Condannato il 26 settembre del 2009 per violenza sessuale su una minorenne avvenuta nel 1978, il regista polacco ha sempre fatto parlare di se, nel bene e nel male. Di lui si sono dette tante cose: c'è chi lo ha definito come un regista sopravvalutato, chi lo considera come una vera e propria istituzione del cinema mondiale, chi lo snobba a prescindere, chi lo elogia per qualsiasi sua opera. Certamente i suoi massimi lavori sono quelli della prima parte della sua carriera che ha visto film del calibro di "Rosemary's baby", "L'inquilino del terzo piano" e anche la bellissima riproposizione "Tess", tratta dello stupendo romanzo "Tess dei d'Ubervilles" dell'inglese Thomas Hardy. In questo periodo prolifico e decisamente redditizio per Polanski venne pensato, diretto e prodotto un altro straordinario esempio di cinema. "Chinatown" è diventato uno dei film più idolatrati dai critici americani, tanto da essere considerato come il diciannovesimo miglior film americano di ogni tempo.
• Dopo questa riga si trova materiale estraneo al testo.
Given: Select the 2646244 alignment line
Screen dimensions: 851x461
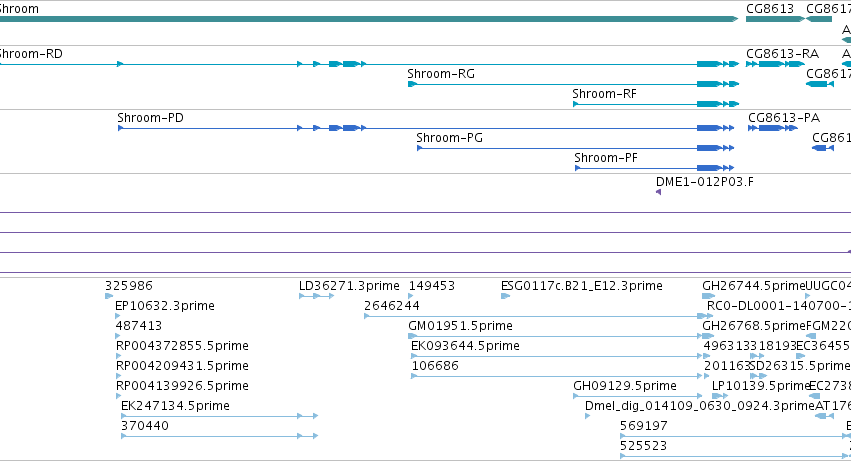Looking at the screenshot, I should (x=538, y=316).
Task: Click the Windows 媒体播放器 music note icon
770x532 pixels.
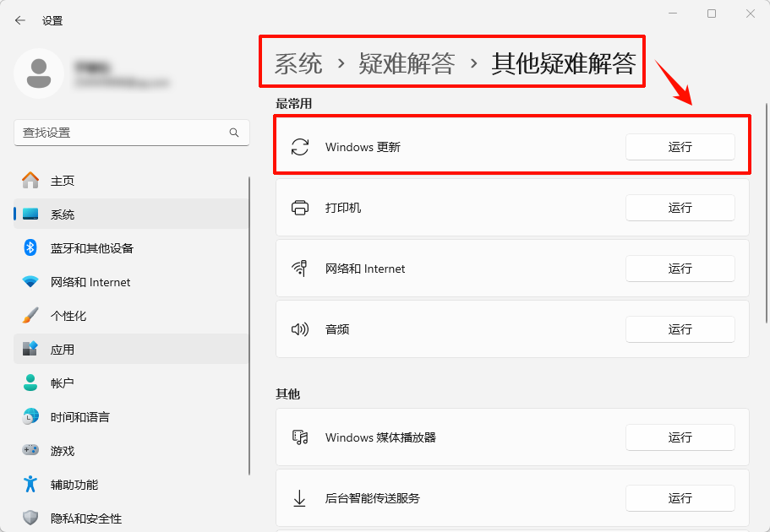Action: (301, 437)
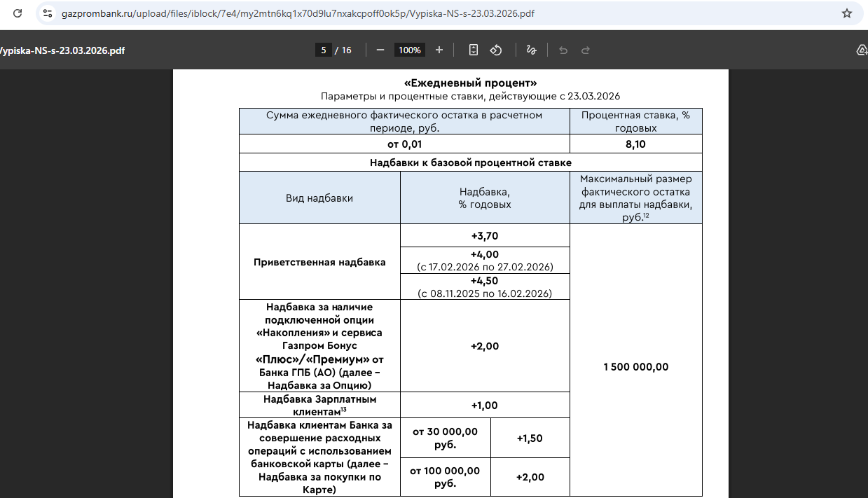
Task: Rotate the PDF counterclockwise
Action: coord(496,50)
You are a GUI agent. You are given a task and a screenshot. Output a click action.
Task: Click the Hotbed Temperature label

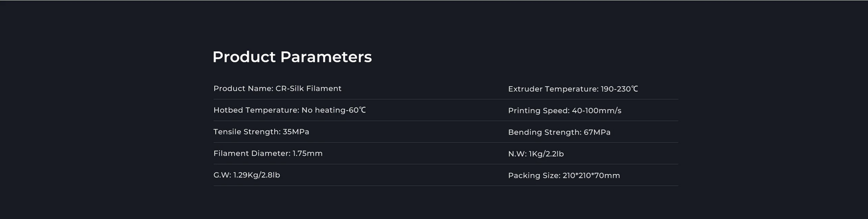coord(256,110)
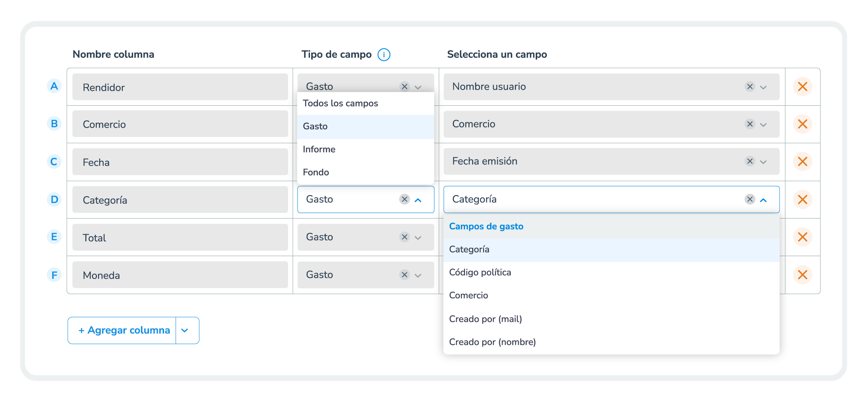The height and width of the screenshot is (404, 868).
Task: Choose Informe in the field type list
Action: pyautogui.click(x=319, y=149)
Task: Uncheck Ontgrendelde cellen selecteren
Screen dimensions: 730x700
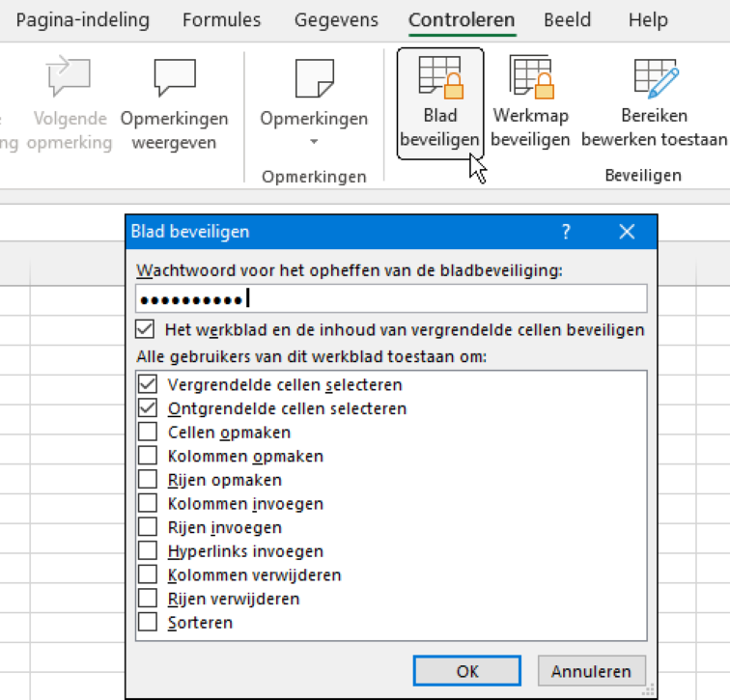Action: tap(148, 408)
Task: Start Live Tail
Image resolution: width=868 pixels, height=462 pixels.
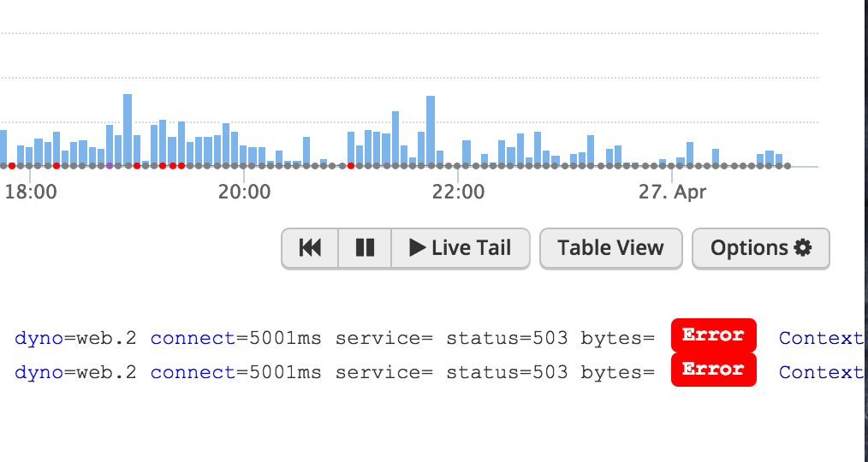Action: pyautogui.click(x=461, y=248)
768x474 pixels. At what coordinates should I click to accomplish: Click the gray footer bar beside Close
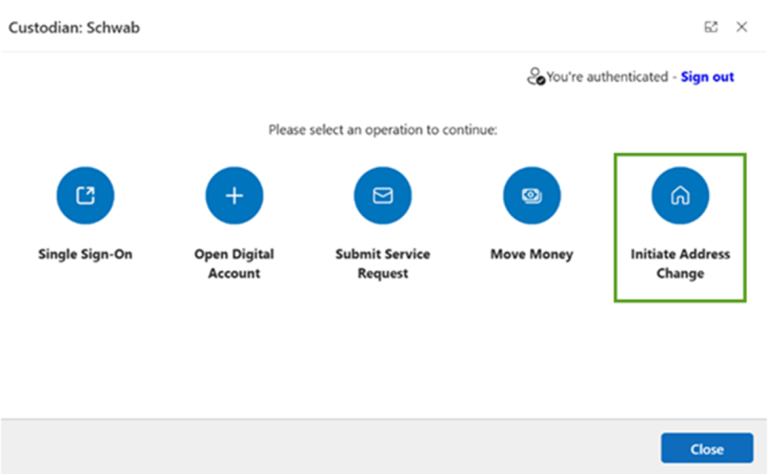point(328,447)
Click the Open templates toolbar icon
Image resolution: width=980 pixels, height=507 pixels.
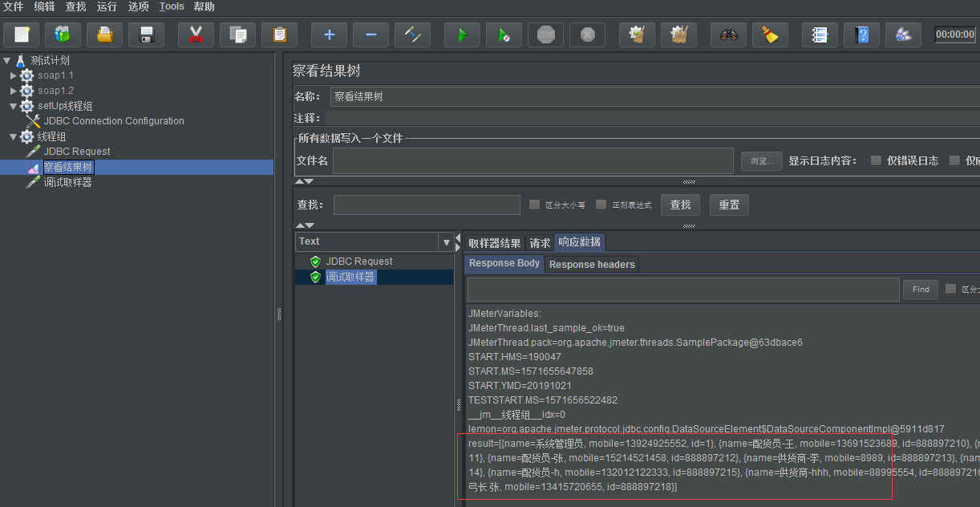point(63,34)
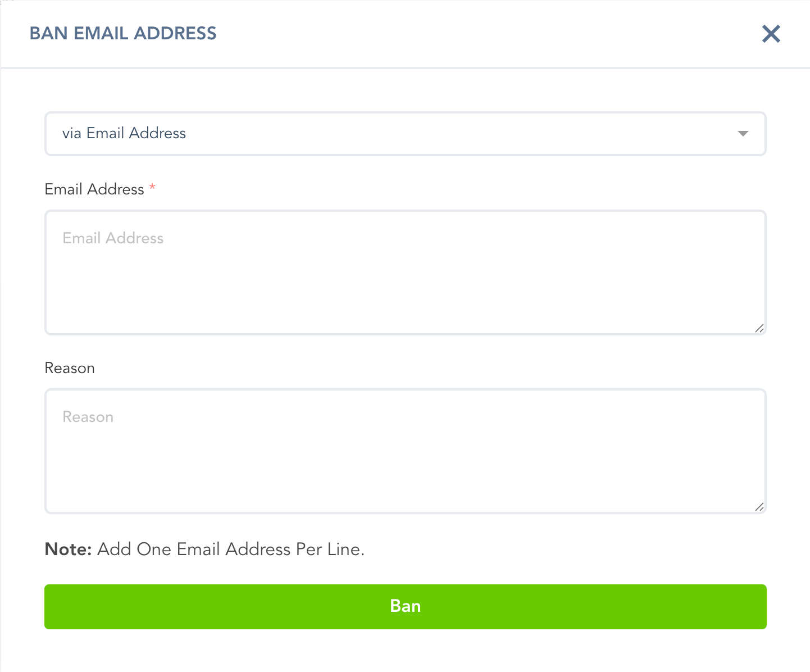Click the 'Reason' field label
810x672 pixels.
(70, 368)
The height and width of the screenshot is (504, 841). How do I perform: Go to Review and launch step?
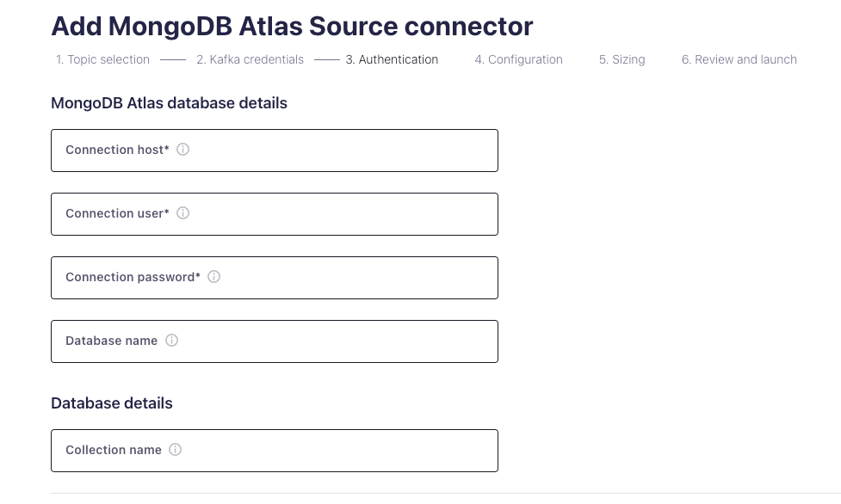[x=739, y=59]
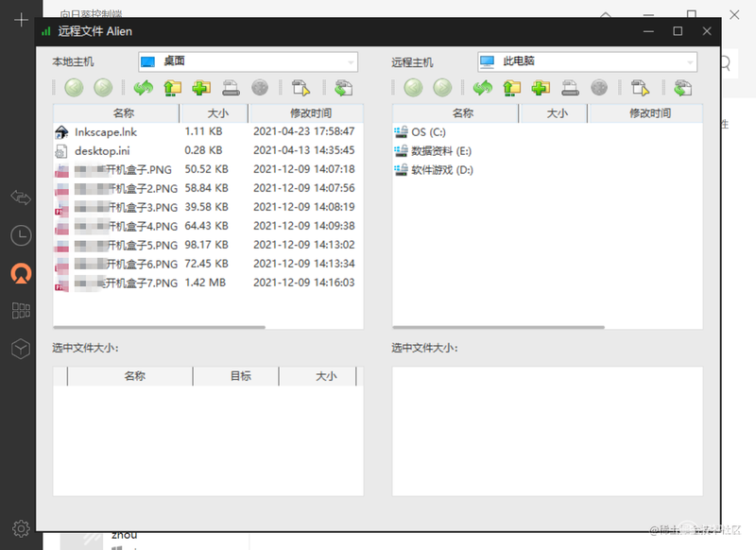Viewport: 756px width, 550px height.
Task: Open the clock history icon in sidebar
Action: (x=21, y=235)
L'intento di Polanski era quello di rendere omaggio ai grandi film gialli degli anni 40/50 con la loro placida atmosfera, il lento sviluppo della trama. Chinatown ricalca questi schemi e la straordinaria fotografia di John Alonzo ci riporta indietro proprio in quegli anni, tra il legno degli uffici investigativi, l'acre odore del tabacco, tra i colori ingialliti degli abiti. E' questo lo scenario in cui vive e lavora Jake Gittes (Jake Nicholson) che assunto per un caso di infedeltà, rimane suo malgrado coinvolto in una serie di omicidi ed eventi direttamente collegati alla politica e alla corruzione.
L'impalcatura narrativa di "Chinatown" è quella tipica dei film noir precedenti: la presenza di due protagonisti, uno maschile e uno femminile. L'uno che indaga e l'altra che essendo la bella del film arriva ad avere qualche tipo di relazione con il corrispondente maschile. Inoltre la complicata vicenda unita alla regia di Polanski, alle musiche di Jerry Goldsmith e alle straordinarie interpretazioni di Nicholson e della splendida Faye Dunaway, contribuiscono a rendere Chinatown un grande esempio di cinema anni quaranta negli anni settanta.
Un film curato in ogni minimo particolare che delizia per ironia e affascina per mistero. E' impossibile rimanere indefferenti davanti all'atmosfera ricreata in questo film, impossibile non rimanere affascinati dal solito ghigno sul viso di Nicholson, questa volta con il suo grande cerotto sul naso. Tutto contribuisce a renderlo un capolavoro assoluto, compresa la sensualità struggente della Dunaway, che al pari di Jack Nicholson dona un'interpretazione che è rimasta negli annali della storia del cinema.
Un film in cui Polanski riversa la dualistica condizione umana: molti aristocratici e politici nelle loro grandi case ammodernate, molti personaggi della stessa Chinatown, infima realtà rispetto alle ville dei "grandi". E' proprio Chinatown il luogo del Male, inteso in tutta la sua essenza. Il luogo dove tutto torna, dove la storia si conclude. E' la place perfetta per la fine della vicenda e non poteva essere altrimenti.
Chinatown, oltre ad essere un film prettamente giallo è anche un dramma comune a tutte le persone: sono sempre i "cattivi" ad avere il meglio, con la loro meschinità e stupidità. Il dramma di tutti a cui si contrappone la figura ironica e a tratti insicura dell'investigatore Gittes. Interessante inoltre il ruolo che Polanski ha attribuito all'acqua, che in Chinatown diventa archè, principio primo di tutti gli eventi successivi, collegata in qualche modo a essi.
Un capolavoro del cinema. Un gomitolo narrativo che si dipana lentamente tra noir, giallo, poliziesco, dramma, comicità e si evolve in maniera tragicamente sublime nell'ultima memorabile sequenza.
Premio oscar nel 1975 per la miglior sceneggiatura originale.